Kaviar und Schnittblumen: Diese Produkte werden mit einem niedrigeren Satz besteuert als Hygieneartikel für Frauen. Doch im Gegensatz zu Ersteren sind 50 Prozent der Bevölkerung in einem gewissen Zeitraum ihres Lebens auf Tampons und Binden angewiesen. Diese Ungerechtigkeit soll behoben werden.

Tampons, Binden und ähnliche Hygieneartikel für Frauen müssen nach Ansicht des CDU-Familienpolitikers Marcus Weinberg billiger werden. Frauen würden benachteiligt, weil auf diese Produkte der hohe Mehrwertsteuersatz von 19 Prozent anfalle - dabei sollen wichtige Güter des täglichen Bedarfs eigentlich mit dem reduzierten Satz von 7 Prozent besteuert werden. Letztlich zahlen Kundinnen und Kunden für Kaviar, Schnittblumen und Kunstgegenstände weniger Steuern als für Hygieneartikel, auf die Frauen im Alltag angewiesen sind.

"Damenhygiene gehört zum Grundbedarf von 50 Prozent der Bevölkerung und wird besteuert wie ein Luxusartikel", kritisierte Weinberg. "Das ist eine Benachteiligung von Frauen, die wir abschaffen sollten. Daher lasst uns über die Reduzierung der Mehrwertsteuer für Tampons, Binden und ähnliches sprechen."

Mehr als 120.000 Menschen haben in den vergangenen Jahren eine Petition zur "Tampon Tax" im Internet unterschrieben. Die hohe Besteuerung von Tampons und Binden sei als "fiskalische Diskriminierung von Frauen" verfassungswidrig, argumentieren Nanna-Josephine Roloff und Yasemin Kotra, die die Petition eingereicht haben. "Wie soll Frau ihre Periode vermeiden?"
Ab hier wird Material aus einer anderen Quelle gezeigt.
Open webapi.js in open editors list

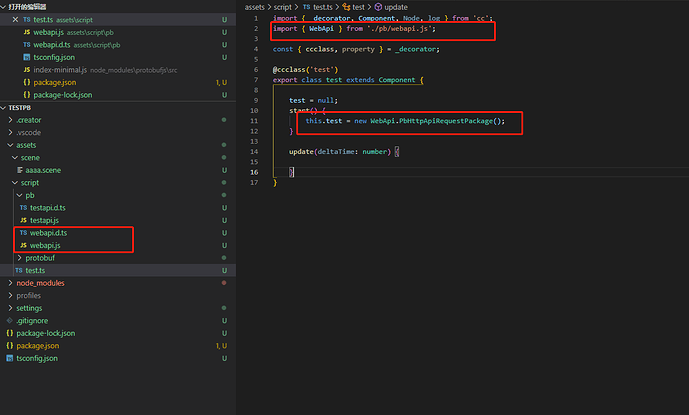[x=48, y=32]
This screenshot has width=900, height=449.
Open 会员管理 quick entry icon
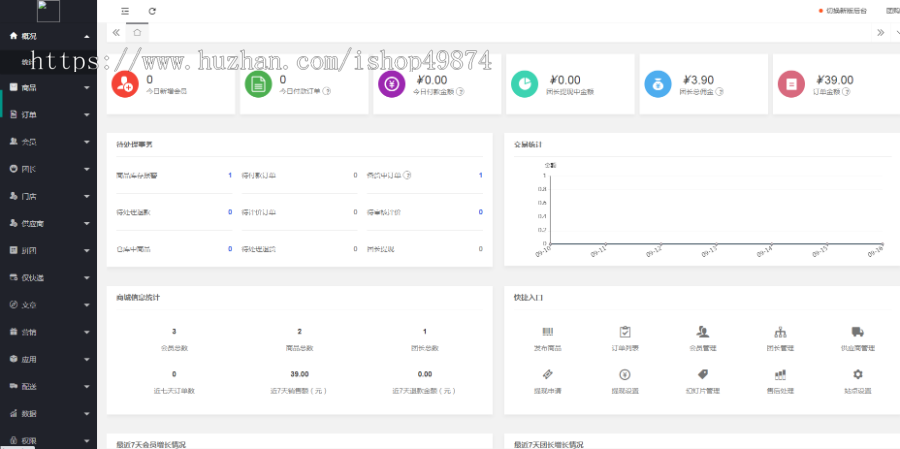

Die Diskriminierung von Frauen sei in den vergangenen Jahren zwar in den meisten Vorschriften beseitigt worden, sagte er. Gerade bei der Vereinbarkeit von Beruf und Familie sei viel erreicht worden. Trotzdem gebe es im Jahr 2019 noch Beispiele, bei denen der Staat Frauen und Männer ohne Grund ungleich behandle. So würden Frauen in Familienbüchern, Heiratsurkunden und sogar bei der Einkommensteuer an zweiter Stelle genannt.